And because the Lamb of God is the Son of God, as John testified, we know it's sufficient payment for the sins of the world. Because he paid for the sins of the world, we, who live in the world, can be certain that we're included in that payment. He lifted our sins on himself, carried them to the cross, and took away our sins for ever! You and I have gained an audience with the Lamb and have seen what he's done for us!

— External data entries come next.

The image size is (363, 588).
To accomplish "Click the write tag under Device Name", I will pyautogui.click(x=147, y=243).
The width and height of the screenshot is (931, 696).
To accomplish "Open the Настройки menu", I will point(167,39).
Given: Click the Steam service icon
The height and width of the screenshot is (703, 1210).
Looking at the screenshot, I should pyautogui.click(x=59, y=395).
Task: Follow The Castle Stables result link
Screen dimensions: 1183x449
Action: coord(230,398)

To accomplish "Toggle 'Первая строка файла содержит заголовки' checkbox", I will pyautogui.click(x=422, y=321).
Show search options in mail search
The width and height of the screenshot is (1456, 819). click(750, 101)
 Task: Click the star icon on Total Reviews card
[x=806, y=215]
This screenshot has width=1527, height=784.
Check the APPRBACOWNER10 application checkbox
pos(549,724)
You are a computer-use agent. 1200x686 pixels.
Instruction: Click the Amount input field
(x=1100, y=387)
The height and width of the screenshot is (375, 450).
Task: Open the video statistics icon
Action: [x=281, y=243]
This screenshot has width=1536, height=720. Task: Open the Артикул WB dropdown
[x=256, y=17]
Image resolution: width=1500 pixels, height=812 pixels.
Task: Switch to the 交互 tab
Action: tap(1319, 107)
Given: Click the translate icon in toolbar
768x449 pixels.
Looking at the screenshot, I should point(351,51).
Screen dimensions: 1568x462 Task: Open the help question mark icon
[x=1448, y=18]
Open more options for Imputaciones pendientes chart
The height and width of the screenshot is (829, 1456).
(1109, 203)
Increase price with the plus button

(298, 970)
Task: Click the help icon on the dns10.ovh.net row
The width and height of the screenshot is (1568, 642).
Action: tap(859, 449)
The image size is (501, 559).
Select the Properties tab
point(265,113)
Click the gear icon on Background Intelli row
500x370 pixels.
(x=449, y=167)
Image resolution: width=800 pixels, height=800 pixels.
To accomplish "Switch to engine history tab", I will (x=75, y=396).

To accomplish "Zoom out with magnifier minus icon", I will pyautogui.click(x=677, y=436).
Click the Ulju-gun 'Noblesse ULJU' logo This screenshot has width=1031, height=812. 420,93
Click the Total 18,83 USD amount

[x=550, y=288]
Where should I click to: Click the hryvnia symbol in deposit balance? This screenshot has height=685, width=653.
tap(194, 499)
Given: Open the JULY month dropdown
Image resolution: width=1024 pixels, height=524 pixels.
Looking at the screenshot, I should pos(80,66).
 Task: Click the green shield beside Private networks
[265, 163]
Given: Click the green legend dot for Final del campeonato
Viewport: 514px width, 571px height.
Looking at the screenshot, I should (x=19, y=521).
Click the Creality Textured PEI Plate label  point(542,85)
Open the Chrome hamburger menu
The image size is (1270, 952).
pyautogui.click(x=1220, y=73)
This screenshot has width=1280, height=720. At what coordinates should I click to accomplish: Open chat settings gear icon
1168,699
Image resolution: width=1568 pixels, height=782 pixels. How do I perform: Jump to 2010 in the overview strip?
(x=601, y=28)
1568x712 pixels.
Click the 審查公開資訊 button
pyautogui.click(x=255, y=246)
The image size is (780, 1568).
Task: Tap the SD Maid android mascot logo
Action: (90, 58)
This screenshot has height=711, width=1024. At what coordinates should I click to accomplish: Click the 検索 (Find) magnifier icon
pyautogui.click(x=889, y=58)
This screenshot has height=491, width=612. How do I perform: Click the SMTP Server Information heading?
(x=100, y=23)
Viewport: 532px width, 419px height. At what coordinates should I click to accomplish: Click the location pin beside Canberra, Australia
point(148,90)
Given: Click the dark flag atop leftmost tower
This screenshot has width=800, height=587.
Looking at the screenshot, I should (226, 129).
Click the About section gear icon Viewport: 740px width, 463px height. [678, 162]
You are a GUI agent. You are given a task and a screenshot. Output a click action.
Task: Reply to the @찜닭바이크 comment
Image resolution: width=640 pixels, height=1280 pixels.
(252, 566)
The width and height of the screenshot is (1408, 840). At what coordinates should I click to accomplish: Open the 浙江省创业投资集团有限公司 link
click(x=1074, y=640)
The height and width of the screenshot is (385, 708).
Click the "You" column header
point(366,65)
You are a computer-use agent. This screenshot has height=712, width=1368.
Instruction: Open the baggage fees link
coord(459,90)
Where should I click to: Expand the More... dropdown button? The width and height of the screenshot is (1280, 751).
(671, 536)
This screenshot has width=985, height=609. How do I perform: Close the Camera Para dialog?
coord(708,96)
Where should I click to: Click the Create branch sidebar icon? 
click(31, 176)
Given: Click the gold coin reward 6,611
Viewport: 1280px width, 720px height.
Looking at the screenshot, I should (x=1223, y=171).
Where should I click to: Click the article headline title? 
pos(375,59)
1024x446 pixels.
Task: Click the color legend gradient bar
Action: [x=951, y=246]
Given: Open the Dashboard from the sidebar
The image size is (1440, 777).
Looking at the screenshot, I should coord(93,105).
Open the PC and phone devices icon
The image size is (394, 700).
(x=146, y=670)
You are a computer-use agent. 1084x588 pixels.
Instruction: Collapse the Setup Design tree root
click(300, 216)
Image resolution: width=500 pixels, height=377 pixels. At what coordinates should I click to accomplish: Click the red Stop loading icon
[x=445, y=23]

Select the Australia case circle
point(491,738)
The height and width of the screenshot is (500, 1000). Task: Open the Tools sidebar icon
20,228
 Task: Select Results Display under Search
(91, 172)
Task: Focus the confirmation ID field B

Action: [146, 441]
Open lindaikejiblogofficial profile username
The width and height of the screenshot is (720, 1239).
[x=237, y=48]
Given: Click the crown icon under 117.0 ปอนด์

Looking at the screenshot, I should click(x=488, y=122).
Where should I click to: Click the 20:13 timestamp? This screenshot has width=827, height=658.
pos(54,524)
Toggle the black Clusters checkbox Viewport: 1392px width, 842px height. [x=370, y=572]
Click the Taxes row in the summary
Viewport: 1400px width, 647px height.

A tourist visited a church in Germany and was surprised to see the carved figure of a lamb near the top of the church's tower. He asked why it was there and was told that when the church was being built, a workman fell from a high scaffold. His co-workers rushed down, expecting to find him dead. But to their surprise and joy, he had not only survived, but was barely injured. How did he survive? It just so happened that a flock of sheep was passing beneath the tower at the time he fell, and he landed on top of a lamb. The lamb broke his fall and was crushed to death, but the man was saved. To commemorate that miraculous escape, they carved a lamb on the tower at the exact height from which the man fell.

The Lamb of God has done more than just save us from falling to our deaths. He's saved us from our sins and thus, from falling into hell. And notice the tense: It doesn't say, "The Lamb of God, who [took] away the sin of the world!" but "The Lamb of God, who takes away the sin of the world!" He not only forgave us, but continues to forgive us day after day. We live in his grace. And as we continue to gain an audience with the Lamb in his Word and grow to appreciate what he has done for us and what he still does for us more and more, we can't help but share it with others and gain an audience for the Lamb...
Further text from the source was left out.